Terug naar Encyclopedie

Bevoegdheid en Verplichting tot Handhaving in het Bestuursrecht: Leiden

Gemeente Leiden is bevoegd maar niet verplicht tot handhaving (art. 5:1 Awb), tenzij dwingend recht. Motivering essentieel; overtreder kan dit via rechter afdwingen bij nalatigheid, bv. bij Airbnb of terrasovertredingen.

1 min leestijd

Bevoegdheid versus verplichting in Leiden

In het bestuursrecht geldt het uitgangspunt van 'bevoegd maar niet verplicht' tot handhaven, zoals bevestigd in artikel 5:1 Awb. De gemeente Leiden heeft discretionaire bevoegdheid bij handhaving, maar moet dit motiveren op grond van evenredigheid en zorgvuldigheid. Uitzonderingen bestaan bij dwingendrechtelijke normen, zoals bij acuut gevaar voor de openbare gezondheid in de binnenstad of rond de universiteitscampus.

De Raad van State hanteert de 'integrale motiveringsplicht': het Leidse college van burgemeester en wethouders moet uitleggen waarom niet milder wordt ingegrepen, bijvoorbeeld bij illegale Airbnb-verhuur in historische panden, of waarom handhaving achterwege blijft bij kleine bouwovertredingen langs de Rijn. Dit voorkomt passiviteit bij structurele overtredingen in wijken als de Mare of Professorenwijk.

Grensgevallen in Leiden

Bij kleine overtredingen, zoals tijdelijke terrasuitbreidingen op de Breestraat, kan stilzitten gerechtvaardigd zijn, mits gedocumenteerd in het handhavingsbeleid van de Omgevingsdienst. Bij herhaalde non-compliance, zoals bij geluidsoverlast van studentenhuisvesting, is handhaving verplicht. Jurisprudentie (ECLI:NL:RVS:2021:567) stelt dat beleidsregels van de gemeente Leiden geen vrijbrief zijn voor niet-handhaven.

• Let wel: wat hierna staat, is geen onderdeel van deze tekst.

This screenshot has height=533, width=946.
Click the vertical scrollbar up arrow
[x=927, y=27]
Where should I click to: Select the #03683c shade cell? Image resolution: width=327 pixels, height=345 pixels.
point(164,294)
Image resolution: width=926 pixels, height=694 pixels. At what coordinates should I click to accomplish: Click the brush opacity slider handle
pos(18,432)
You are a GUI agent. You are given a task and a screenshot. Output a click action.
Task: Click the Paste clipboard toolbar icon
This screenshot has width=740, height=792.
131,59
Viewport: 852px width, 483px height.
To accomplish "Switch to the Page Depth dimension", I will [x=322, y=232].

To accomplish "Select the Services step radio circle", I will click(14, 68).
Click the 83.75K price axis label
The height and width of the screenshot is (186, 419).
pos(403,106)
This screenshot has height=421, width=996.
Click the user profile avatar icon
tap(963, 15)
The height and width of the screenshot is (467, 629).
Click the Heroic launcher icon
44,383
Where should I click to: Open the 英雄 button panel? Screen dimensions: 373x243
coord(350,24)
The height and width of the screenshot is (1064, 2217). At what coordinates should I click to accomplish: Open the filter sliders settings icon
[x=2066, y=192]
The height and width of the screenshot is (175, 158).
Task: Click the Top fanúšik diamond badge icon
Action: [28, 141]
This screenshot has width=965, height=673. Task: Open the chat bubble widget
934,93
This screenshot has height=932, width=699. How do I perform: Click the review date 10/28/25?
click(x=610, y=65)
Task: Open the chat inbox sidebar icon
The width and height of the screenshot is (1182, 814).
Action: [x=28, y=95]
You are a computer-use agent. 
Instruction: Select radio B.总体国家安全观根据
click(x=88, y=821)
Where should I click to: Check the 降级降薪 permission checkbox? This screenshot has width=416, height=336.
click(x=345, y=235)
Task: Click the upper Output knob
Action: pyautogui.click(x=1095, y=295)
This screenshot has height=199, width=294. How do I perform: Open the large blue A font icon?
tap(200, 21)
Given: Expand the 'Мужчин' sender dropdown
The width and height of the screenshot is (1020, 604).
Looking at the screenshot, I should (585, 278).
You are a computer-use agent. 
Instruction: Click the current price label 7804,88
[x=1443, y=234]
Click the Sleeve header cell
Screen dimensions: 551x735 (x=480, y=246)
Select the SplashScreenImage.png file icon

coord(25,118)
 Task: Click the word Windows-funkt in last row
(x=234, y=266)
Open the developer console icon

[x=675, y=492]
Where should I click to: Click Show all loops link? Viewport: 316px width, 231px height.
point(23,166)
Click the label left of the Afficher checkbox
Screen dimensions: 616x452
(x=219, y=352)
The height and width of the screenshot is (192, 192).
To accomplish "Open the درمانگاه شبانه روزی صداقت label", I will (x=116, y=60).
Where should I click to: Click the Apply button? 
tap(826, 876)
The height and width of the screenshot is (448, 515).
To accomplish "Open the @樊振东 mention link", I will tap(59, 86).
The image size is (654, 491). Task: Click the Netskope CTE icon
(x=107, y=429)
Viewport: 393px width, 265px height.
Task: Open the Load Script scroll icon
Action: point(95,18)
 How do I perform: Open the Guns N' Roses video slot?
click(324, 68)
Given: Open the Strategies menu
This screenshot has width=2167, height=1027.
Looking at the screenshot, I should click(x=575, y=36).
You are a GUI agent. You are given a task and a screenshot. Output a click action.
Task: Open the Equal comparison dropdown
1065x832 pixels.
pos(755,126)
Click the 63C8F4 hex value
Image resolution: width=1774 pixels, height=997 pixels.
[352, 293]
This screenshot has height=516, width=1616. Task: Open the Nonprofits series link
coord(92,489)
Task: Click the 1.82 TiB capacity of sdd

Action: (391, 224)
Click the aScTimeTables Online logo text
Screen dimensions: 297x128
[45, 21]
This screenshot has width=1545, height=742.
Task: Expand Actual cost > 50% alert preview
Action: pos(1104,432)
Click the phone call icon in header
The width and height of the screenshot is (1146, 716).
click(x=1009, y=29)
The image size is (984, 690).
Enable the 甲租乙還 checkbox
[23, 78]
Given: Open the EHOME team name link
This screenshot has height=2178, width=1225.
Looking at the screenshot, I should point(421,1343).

Overtreder kan afdwinging eisen via de bestuursrechter indien het Leidse bestuur onrechtmatig handhaaft of nalatig is, bijvoorbeeld bij niet-toezien op naleving van de APV in het centrum. Dit evenwicht waarborgt zowel handhaving als rechtsbescherming voor Leids burgers en ondernemers.